Unfortunately for progressives there are other forces at work that contribute to the silencing of not-for-profits besides self-imposed censorship. Americans for a Better Country (ABC) emerged in September of 2003 as a conservative type of political committee called a "527" with the goal of outspending liberal 527s in the coming presidential election. One of its first actions was to request an advisory opinion from the FEC about the status of 527 political committees.

ABC explained itself in an early press release: "The liberal groups have already been raising money from billionaires, labor unions and other special interests and making plans to spend their unlimited soft dollars to affect the 2004 elections. ABC wants the advisory opinion to clarify whether this is permissible." In essence, ABC was asking the FEC to throw a monkey wrench into the gears of the progressive advocacy process.

The FEC issued a draft opinion in February 2004, indicating that spending by progressive 527 groups, like the or Voices for Working Families, would be extremely restricted on any activity that "promotes, supports, attacks or opposes" a federal candidate. Even worse, the draft opinion left open the possibility that 503(c)(3)s, the most common educational and charitable not-for-profit classification, would fall into this category, too.
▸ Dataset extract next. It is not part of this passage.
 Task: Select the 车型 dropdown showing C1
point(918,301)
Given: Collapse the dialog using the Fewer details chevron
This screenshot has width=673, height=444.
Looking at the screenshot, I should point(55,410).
Response was swift. 200,000 public comments flooded in. Intense criticism from coalitions of progressive advocacy groups appeared. 120 House members who opposed the proposed change wrote to the FEC: "There has been absolutely no case made to Congress, or record established by the commission, to support any notion that tax-exempt organizations and other political groups threaten the legitimacy of our government when criticizing its policies."

By August 2004 the commissioners ruled 4-2 to impose fewer restrictions, to limit them to 527s, and to postpone putting them into effect until after the 2004 election. Although this decision generated a lot of attention in the legal community representing big not-for-profits, most of the 900,000 organizations classified as 501(c)(3)s in the United States were by many accounts unaware of how narrowly they had escaped a threat to their legitimate advocacy activities.

If they were watching at all, progressive groups probably missed the fact the incident has been generated by a conservative group intent on restricting liberal and progressive election year influence. Instead, they might have just continued to harbor the vague impression that somewhere in the Bush administration forces were at work to silence their views, aiding and abetting the chilling effect of self-censorship.

It is a sober tip of the hat to the power of not-for-profits that they have their adversaries. At the same time progressive not-for-profits should awaken to the reality that their survival demands the vigilance required by democratic structures the world over. At PRA we continue to be committed to such watchful observation.